++++ Text shown ++++

Born in Congo-Kinshasa, Téa Mutonji now lives and writes in Scarborough, Ontario. She was selected as emerging writer of the year (2017) by the Ontario Book Publishers Organization.
Mutonji’s collection of linked short stories, Shut Up You’re Pretty, came out in 2019 and was a finalist for the Writers’ Trust of Canada, a Publishing Triangle Award winner, and a Prix Trillium Award winner. It’s set in Scarborough, Ontario and centres around a narrator named Loli, an immigrant from Congo. Each vivid and timely story crosses a pivotal moment in Loli’s life as a young woman in Canada.
Téa Mutonji is interviewed by Alli Vail
This interview has been lightly edited for length.
Alli Vail (AV): I quite enjoyed the juxtaposition of the title Shut Up You’re Pretty (which feels like such a throwaway teen-girl phrase) with the stories themselves, which really delve into some of the “ugly” moment women face at various points in their life: growing up too quickly, rape, unexpected pregnancy, predatory men, gaslighting, and more. What was it like exploring these topic and themes in this collection?

++++

Tasks to perform:
1. In the text about Téa Mutonji, which organization named her emerging writer of the year in 2017?
2. Give again the part of the text about Téa Mutonji that opens with the words "Alli Vail (AV): I" and closes with "in this collection?", swapping "juxtaposition" for "contrast".

++++ Extracted information ++++

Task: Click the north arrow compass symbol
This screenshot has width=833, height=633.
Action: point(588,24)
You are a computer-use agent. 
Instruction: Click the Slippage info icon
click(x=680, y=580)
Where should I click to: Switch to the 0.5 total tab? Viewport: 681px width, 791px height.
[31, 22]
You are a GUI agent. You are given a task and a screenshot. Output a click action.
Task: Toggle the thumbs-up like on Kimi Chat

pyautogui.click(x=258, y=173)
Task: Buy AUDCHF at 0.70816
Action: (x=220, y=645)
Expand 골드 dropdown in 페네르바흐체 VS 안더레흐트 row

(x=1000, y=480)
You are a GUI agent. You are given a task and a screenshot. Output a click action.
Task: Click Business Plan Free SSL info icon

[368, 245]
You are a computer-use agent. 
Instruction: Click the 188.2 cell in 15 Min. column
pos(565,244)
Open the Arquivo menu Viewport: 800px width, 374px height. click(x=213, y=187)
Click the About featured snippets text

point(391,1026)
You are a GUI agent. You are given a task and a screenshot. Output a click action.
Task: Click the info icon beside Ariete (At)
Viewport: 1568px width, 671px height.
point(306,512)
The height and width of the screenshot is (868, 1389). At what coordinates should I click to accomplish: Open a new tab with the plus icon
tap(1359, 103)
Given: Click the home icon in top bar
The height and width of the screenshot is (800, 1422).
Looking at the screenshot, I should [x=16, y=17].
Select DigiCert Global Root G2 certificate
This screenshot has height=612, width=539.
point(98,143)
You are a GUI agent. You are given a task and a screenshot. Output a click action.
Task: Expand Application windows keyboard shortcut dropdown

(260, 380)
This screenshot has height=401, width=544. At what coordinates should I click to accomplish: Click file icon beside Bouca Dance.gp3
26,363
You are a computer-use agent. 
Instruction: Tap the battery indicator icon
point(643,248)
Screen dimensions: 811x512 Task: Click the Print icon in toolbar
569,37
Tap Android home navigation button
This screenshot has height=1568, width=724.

++++

Results for the exercise:
1. The Ontario Book Publishers Organization.

2.
Alli Vail (AV): I quite enjoyed the contrast of the title Shut Up You’re Pretty (which feels like such a throwaway teen-girl phrase) with the stories themselves, which really delve into some of the “ugly” moment women face at various points in their life: growing up too quickly, rape, unexpected pregnancy, predatory men, gaslighting, and more. What was it like exploring these topic and themes in this collection?